What is Growth Architecting and Why Should I Care?

You probably never heard of “Growth Architecting,” and so you may be reading this thinking, here we go, yet another concept or acronym, and probably don’t know if you should care. We do think you should care, and let us explain why: Growth Architecting is shorthand for the integrated set of planning and monitoring techniques and tools needed to answer this core question every CEO asks: “How much pipeline do we need by when from which sources to make our bookings goals in quarter X / year Y?”

It sounds like a commonsensical and too simple question to ask. Still, in our experience, it’s the minority of startups that don’t struggle with quantifying that answer from all their various sources of the pipeline into one, smoothly and harmoniously integrated response. One common issue that is often overlooked (especially in cloud businesses) is the mix between new business, upsell/cross-sell, and renewals. Very important for the revenue-generating teams to have an aligned vision of how bookings are to be generated, and which team has to provide how much of the total.

However, in many cases, there instead is siloed thinking between sales, customer success, and marketing. In other cases, there may be a system of cascading spreadsheets, but it’s too complex to comprehend, let alone use to model the impact of needed strategic course corrections quickly. Or, on the opposite end of the maturity scale, the approach to pipeline generation is simplistic, leaving it all up to sales reps or sales development reps (“SDRs”) to cold call their way into the new pipeline, with the resulting low closure rates, low efficiency, and little forward-looking visibility.

Most companies do it one of these ways, so what’s the problem?

Whether the inhibitors to a coordinated, structured approach to pipeline generation, which is what we mean by “Growth Architecting,” are rooted in cultural/emotional issues, in insufficient analytical skill in the organization to model sophisticated pipeline generation, or come from one-sided thinking such as staffing a simple cold-calling process only, the costs are high: It takes too much effort to plan growth (i.e., future bookings), the results are imprecise and inaccurate, and the whole system is slow and lacks the flexibility to rapidly adapt to needed changes in strategy or tactics.
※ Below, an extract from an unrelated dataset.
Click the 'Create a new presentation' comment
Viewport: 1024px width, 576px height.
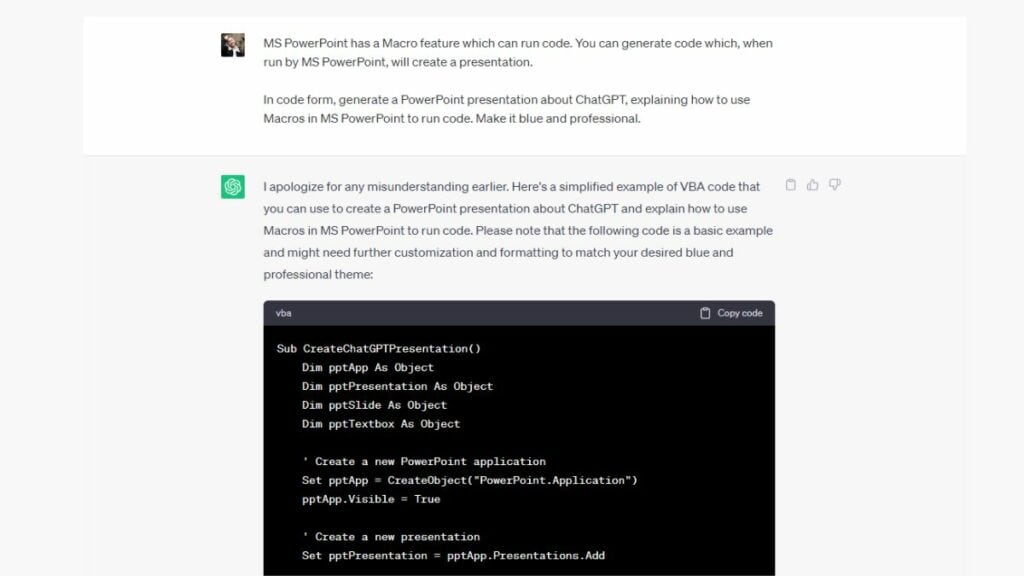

Second, investors pay a premium for predictable bookings growth and profitability and, thus, by extension, for efficiency and accurate pipeline forecasting. Yet, most startups cannot accurately quantify the answer to the above CEO question: “How much pipeline do we need by when from which sources to make our bookings goals in quarter X / year Y?”. So, between inefficiency and conflict potentially, and sub-optimal valuations from investors, not knowing how to architect and track a startup’s growth can become expensive and time-consuming.

If a lot of effort and precision went into researching the underlying forecasts, then the goals are realistic and hopefully can be met. If that didn’t happen, it is common that these plans get revised on a quarterly or more frequent basis. Add some politics to it, and the process can draw out to weeks or months, all the while the business is flying blind. At one engagement, there had to be 13 budget revisions in Q4 as a result of fluctuating forecasts, wasting untold hours, and Q1 growth goals took three months to set.
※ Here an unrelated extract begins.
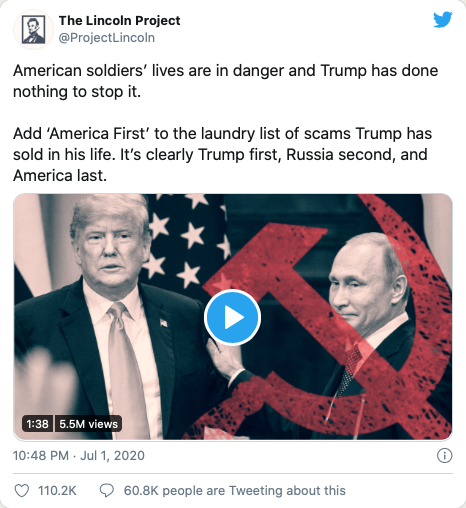Open The Lincoln Project profile avatar
Viewport: 466px width, 508px height.
[33, 29]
How do I use this structured, integrated approach to architecting growth?

The typical approach of cascading spreadsheets starts with a CFO-maintained booking and cashflow model for the company that sets the quarterly or monthly bookings, growth, and profitability goals. Then s/he breaks all that down into department goals, either through a consensus process or by a directive, and then the various departments go off and build their plans. Once those are built, everyone comes back and makes sure they’re aligned – the revenue goals need to be aligned with manufacturing’s production goals, or the growth goals are synched up with marketing’s pipeline goals, and so on.

Quantify answers to six key, C-level questions

At a high level, a well-done growth architecture should be able to quantify answers to these questions:

  1. How much pipeline do we need by when from which sources to make our bookings goals in quarter X / year Y?
  2. How do we optimally allocate budgets across all our pipeline sources (i.e., sales, SDRs, partners, marketing, and referrals/customer success)?
  3. How do we model different strategies and scenarios?
  4. How much will that cost as % of pipeline and bookings?
  5. How does our pipeline yield compare to our competitors and industry benchmarks?
  6. Is our pipeline and revenue acquisition on a plan?
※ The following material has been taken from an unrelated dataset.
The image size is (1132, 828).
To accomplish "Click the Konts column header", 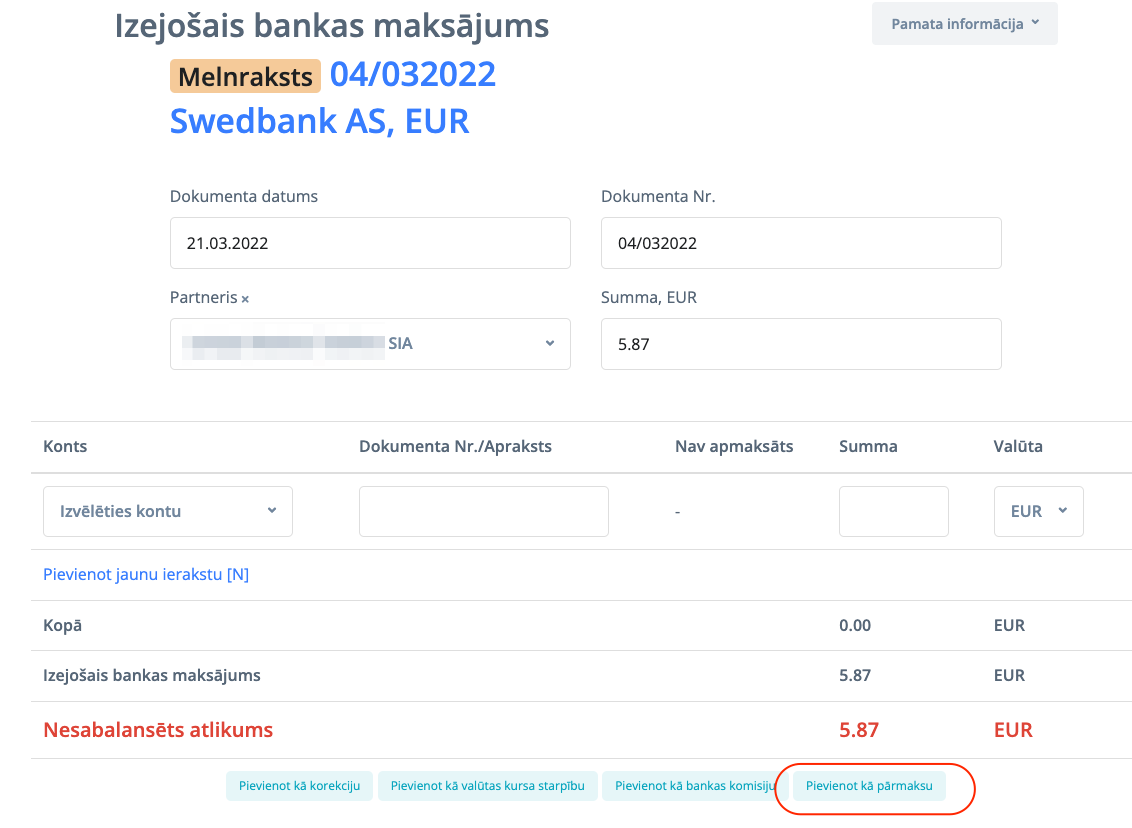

In subsequent blogs, we’ll go more deeply into the required analytics and algorithms to quantifying the answers to these five questions. In some cases, like the benchmarking questions nos. 4 and 5, external research and data will also be required for similar businesses.

Launch an integrated planning process across all functions and implementation phases

To answer these fundamental questions and to also build the ongoing infrastructure and processes to answer these questions in real-time as startups scale, requires going through what we call a “maturation flow,” the integrated planning and tracking tools and processes we refer to as “Growth Architecting”:

  1. From the P&L forecast, set growth and spend goals and break down by department.
  2. Plan lead requirements by the department and set goals via bottom-up lead production model.
  3. The plan needed capacity:
    • Bottom-up demand generation plan
    • SDR / sales rep capacity planning
      • SDR and sales productivity and velocity
      • Do sales reps have the required skills?
    • Marketing campaign and content planning
      • Do we have a product people want?
      • Do we have impactful content?
      • What is our brand’s benefit?
    • Customer success renewal planning
      • Do we have enough capacity to handle all upcoming renewals?
  4. Assemble project plans to support campaigns:
    • Marketing campaign calendar
    • Content planning (topics and artifacts)
    • Existing customer nurturing campaigns
  5. Ongoing analytics and data-driven optimization
    • OKR / KPI tools
  6. Budget planning and ROI tracking, both top-down and bottom-up (i.e., by dept and initiative)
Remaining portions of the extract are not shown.